第33話 選手権大会 その11

 私の名前はユーリ=ジギルハイム。



 ジギルハイム皇国の皇帝陛下の双子の弟――皇弟として生まれ育った。

 学問から儀礼作法に至るまで究極と言っても差支えの無い教育を受けたし、常に身の回りには世話役と護衛がひしめいていた。

 トイレの際にすらドアの前を護衛が固めるような始末で、それはもう……丁重に育てられた。



 皇太子として産まれた兄様であればその扱いも分からないではない。

 が、私もまた兄様と少しは劣るとはいえ……それでも同等の待遇で育てられた。

 と、いうのも――



 ――私は兄様のスペアとして育てられたのだ。


 


 我が国の歴史は浅く、強引な富国強兵と戦争で成り上がってきた国家だ。

 故に、暗殺の危険は常に孕んでいて、実際に過去には皇帝や皇太子が死亡したケースもある。

 あるいは、私はスペアとしてだけではなく、双子で見た目も瓜二つと言うところから身代わりの影武者としての側面もあったのかもしれない。

 まあ、今現在は皇帝である兄様は10人を超える子種を残しているし、そう言った意味では私はお役御免という事になっている。

 とはいえ、いかに皇族とは言えタダ飯喰らいという訳にはいかない。

 一つの役目を終えたのであれば、次の私の役目が与えられる。

 それは皇弟としての外交政務だ。

 要は、兄様の代理として私は世界各国の社交会場を飛び回っていると言う訳だ。

 まあ、つまりは……どこまでいっても私は兄様のスペアという訳なのだ。


 ――子供の時は純粋なスペアであり、成人してからは代理の傀儡。


 それが私だ。

 思えば、私の人生の全ては兄様の為にあった。

 私だって人間だ。
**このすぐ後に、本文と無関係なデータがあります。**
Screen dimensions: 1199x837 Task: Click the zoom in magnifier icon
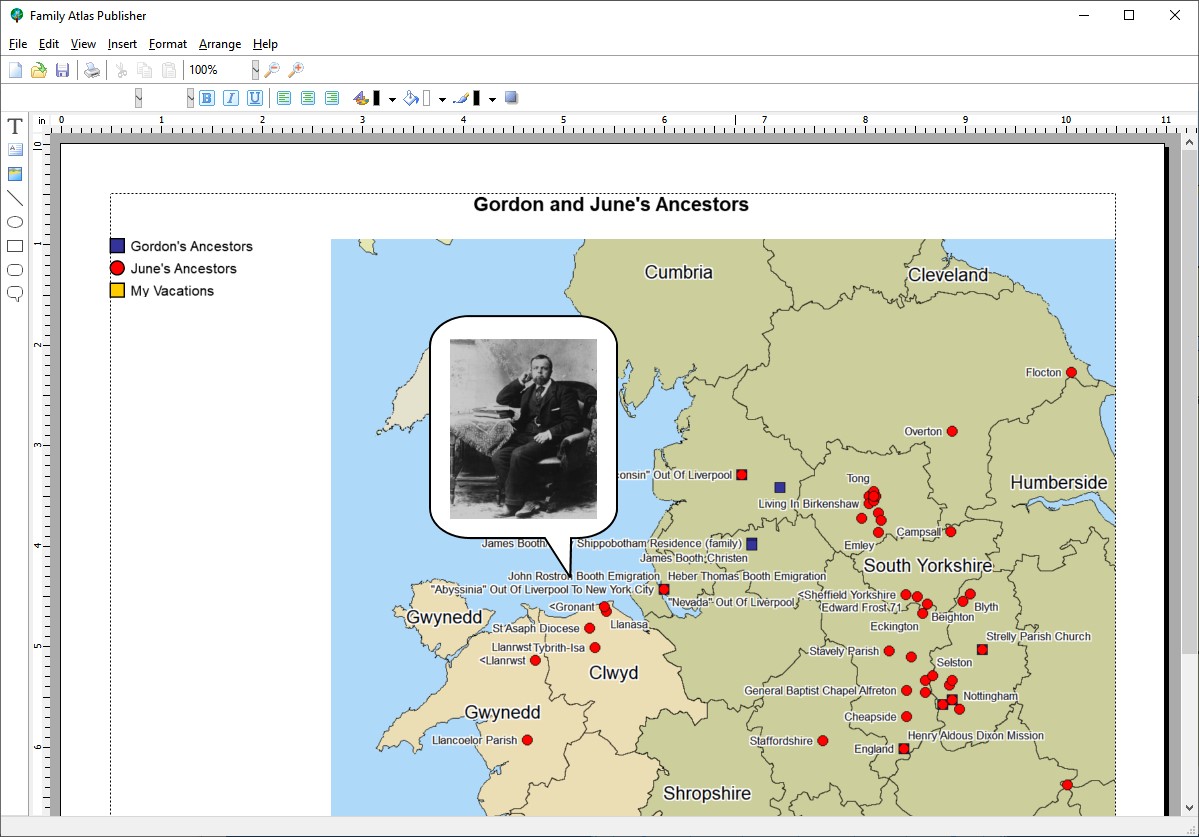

その扱いに、色々と思う所は常にあった。

 双子として産まれ、見た目も学問も剣の腕も全てが……ほとんど互角の兄弟。

 けれど、私と兄様では決定的に違うのだ。

 ただ、母親の子宮からほんの少し早く出てきたというだけで、兄様は私という生命の絶対的な支配者となったのだ。

 

 私と兄様は確かに見た目から何からほとんど同じだ。

 それが故にこの扱いの差には思う所がある。いや……何から何まで同じと言うには少し語弊があるな。

 二人には決定的に違う事がある。




 ――そう、兄様は馬鹿舌で有名なのだ。




 皇宮で並ぶ贅を尽くした料理と、スラム街で売られているような半ば腐ったような弁当の類の違いすら分からない。

 対して私はケルベロスの嗅覚を持つ悪魔の毒舌家と言われていて、この二つ名を聞いて震え上がらない料理人はジギルハイム周辺では存在しない。

 私は……兄さまの完全なるクローンのままではいたくなかったのだ。

 故に、兄さまと私の決定的な差異点である味覚を磨くに磨き、気が付けば美食の毒舌家と呼ばれるようになっていた。

 そして、毒舌家と言われる私だが……何のことはない。


 ――私はただ、兄様のクローンとして生きる日々の……そのストレスのハケ口を料理人にぶつけていたにすぎない。




 とは言え、99.999%の料理人は私からの叱責を受けるのだが、それでも中には……私に舌鼓を打たせる料理人もいるのだ。


 ――そう、今この瞬間、私に半熟のプレーンオムレツを出している若造のように。


 かなわないな……とばかりに私は肩をすくめて、ギルドの地下食堂の店主に一瞥を送る。

 そして深い溜息をついた。

 元々、この料理大会は我が国の文化力を諸国に示すための一環として開かれているのだ。

 だからこそ、裏でも表でも色々な工作を行った訳だ。

 そうして、料理大会における我が国の必勝の為の最終安全装置として、審査委員長――私がいる訳だ。

 何しろ、美味かろうが不味かろうが、私が0点を出してしまえばどんな料理人でもそこで一撃でノックアウトすることができるのだから、その権限は絶大だ。

 天を仰いで胸の前で私は十字を切った。


「申し訳ありません兄様。私は今……初めて貴方に逆らいます」




 今までの人生の全てを全て貴方に捧げてきました。

 けれど、そんな私にも譲れぬモノはあるのです。

 この世に産まれ落ち、私が唯一貴方のクローンではないと言える分野は味覚……美食なのです。

 決して譲れぬモノがココにはあるのです。

 今ここで、ここまでの圧倒的な料理を前にして、偽りの採点で自国の料理人を勝たせてしまえば……私はもう料理を品評する資格を永遠に失ってしまうでしょう。

 そうなれば私は――貴方の完全なるクローンと成り下がってしまうでしょう。



 そうして私は型紙にペンを走らせ、ギルド地下食堂の店主に50点満点の採点を下したのだった。